| Exercise aim |
Translate into Spanish the following sentence from the court opinion excerpt below on the admissibility of prior-act evidence: "So for these reasons, the Court will apply the LeMay factors here."

| Text provided |
= = = = =

Although evidence of prior child molestation is excepted from the Rule 404(b) prohibition, the Seventh Circuit has continually held that admissibility under Rules 413 and 414 "does not 'displace the court's authority pursuant to Rule 403 to exclude evidence of a prior assault if its probative value is substantially outweighed by the danger of unfair prejudice.'" Hawpetoss, 478 F.3d at 824. F.R.E. Rule 403 allows the court to "exclude relevant evidence" if the "probative value is substantially outweighed by...unfair prejudice, confusing the issues, misleading the jury, undue delay, wasting time, or needlessly presenting cumulative evidence."

The Seventh Circuit has declined to wholly adopt a "rigid" factor approach to the Rule 403 analysis of Rule 413 and 414 evidence, encouraging district courts to adopt a "flexible" approach because there are "innumerable factors" a court can consider in weighing the admissibility of prior sexual assault and child molestation evidence. Id. at 825. However, in deciding the same issue in United States v. Price, this Court noted that "the Seventh Circuit approvingly cited the multi-factor test used in United States v. Lemay, 260 F.3d 1018, 1028 (9th Cir. 2001)." No. 3:09-cr-30107, 2011 WL3859700, 2 (C.D.Ill. 2011) (only Westlaw citation available) (internal citation omitted). Because use of the LeMay factors is permissible and "those factors provide a useful framework for determining the admissibility of molestation evidence," this Court applied the LeMay factors in a parallel analysis in Price. Id. at 2-5. The Government urges this Court to take on the "flexible" approach suggested by the Seventh Circuit in Hawpetoss; however the Government does not suggest, nor has this Court identified any other relevant factors to consider in this case beyond the LeMay factors used in Price. See (d/e 62). So for these reasons, the Court will apply the LeMay factors here.

In applying the LeMay factors, the district courts may consider: "(1) the similarity of the prior acts to the acts charged, (2) the closeness in time of the prior acts to the acts charged, (3) the frequency of the prior acts, (4) the presence or lack of intervening circumstances, and (5) the necessity of the evidence beyond the testimonies already offered at trial." LeMay, 260 F.3d at 1028 (internal quotation marks omitted).

Unlike in LeMay and Price, where the prior acts and the charged offense were very similar, there is not a such a strong similarity between the two acts in the present case. In LeMay, both the prior molestations and the charge at issue involved the forced oral copulation of young relatives who the defendant was babysitting. Id. at 1028. In Price, the prior act involved the defendant molesting and taking pornographic photos of his younger sister, telling her it was necessary for him to write a "steamy" novel. Price at 2. The charges in Price involved the defendant vaginally penetrating his daughter with his finger and taking pornographic photos, telling her the photos would be used in a portfolio he was making to help her modeling career. The two offenses involved similar acts with similar justifications of "artistic merit." Id.

= = = = =

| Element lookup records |
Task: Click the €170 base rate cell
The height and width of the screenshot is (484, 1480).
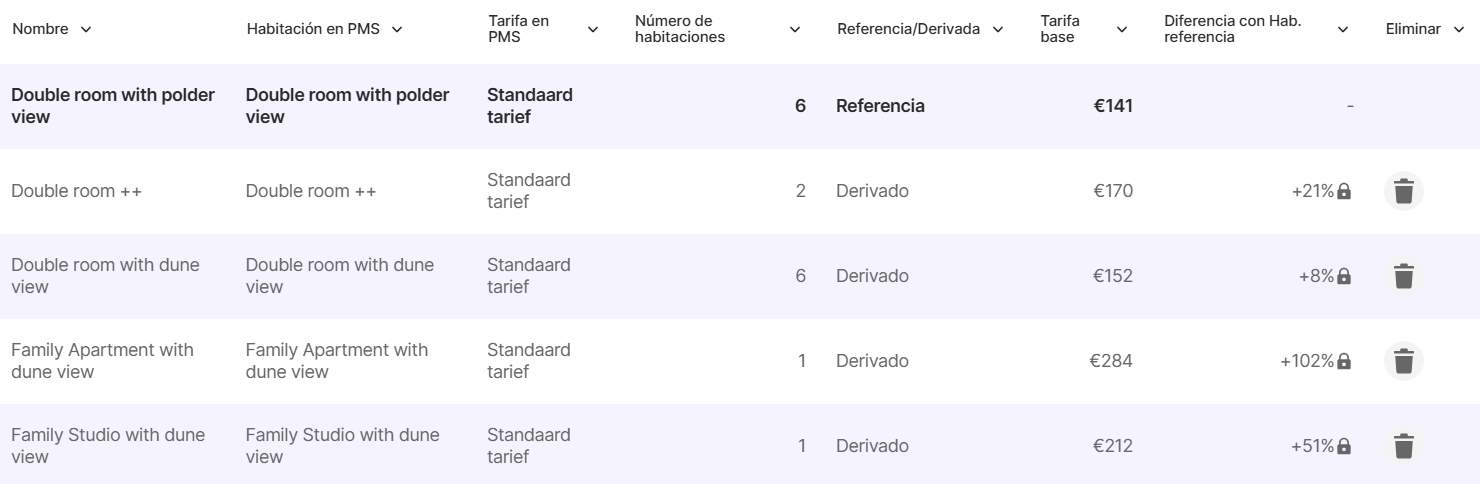Action: [1113, 191]
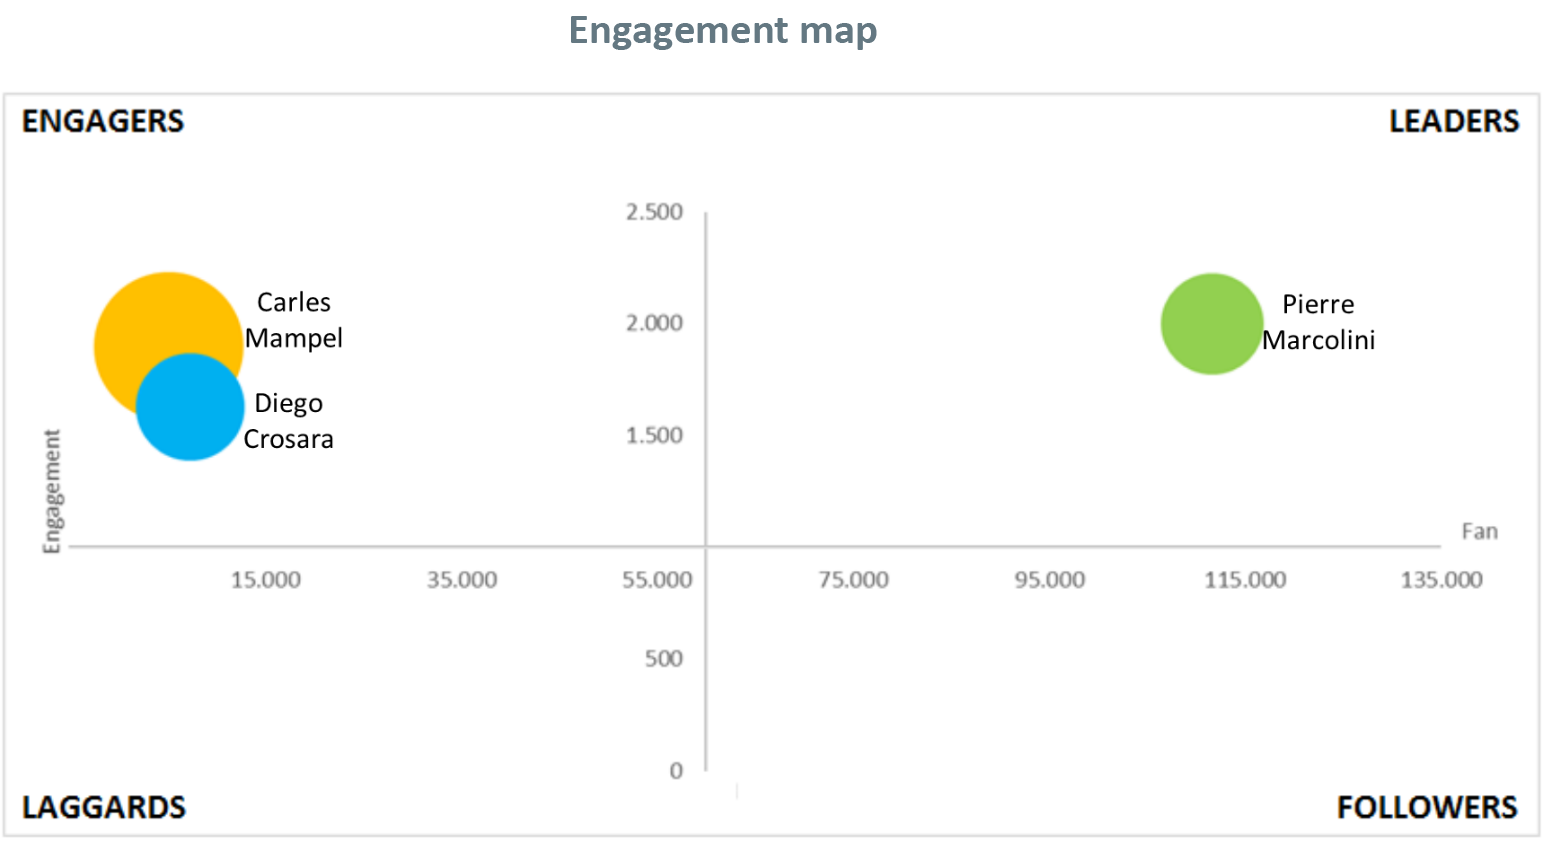Click the Engagement map chart title
This screenshot has height=850, width=1543.
722,30
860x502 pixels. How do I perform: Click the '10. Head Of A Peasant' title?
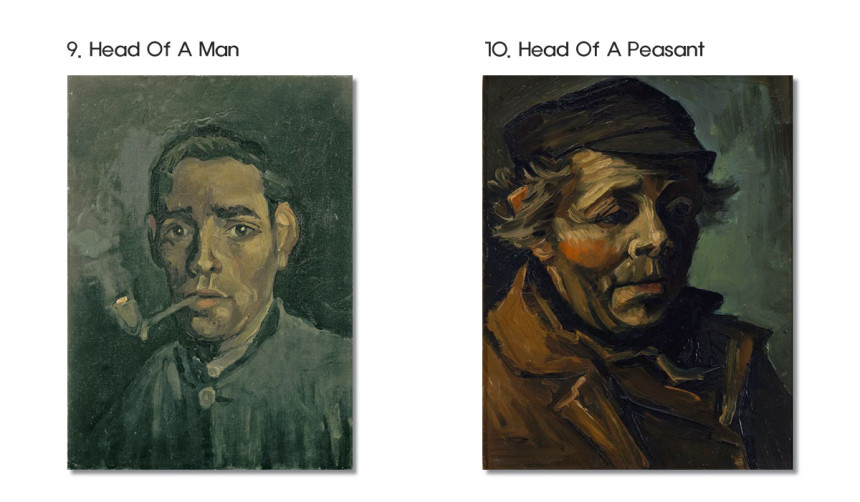pos(595,49)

= = = = =

| Exercise output |
Por estas razones, el Tribunal aplicará aquí los factores de LeMay.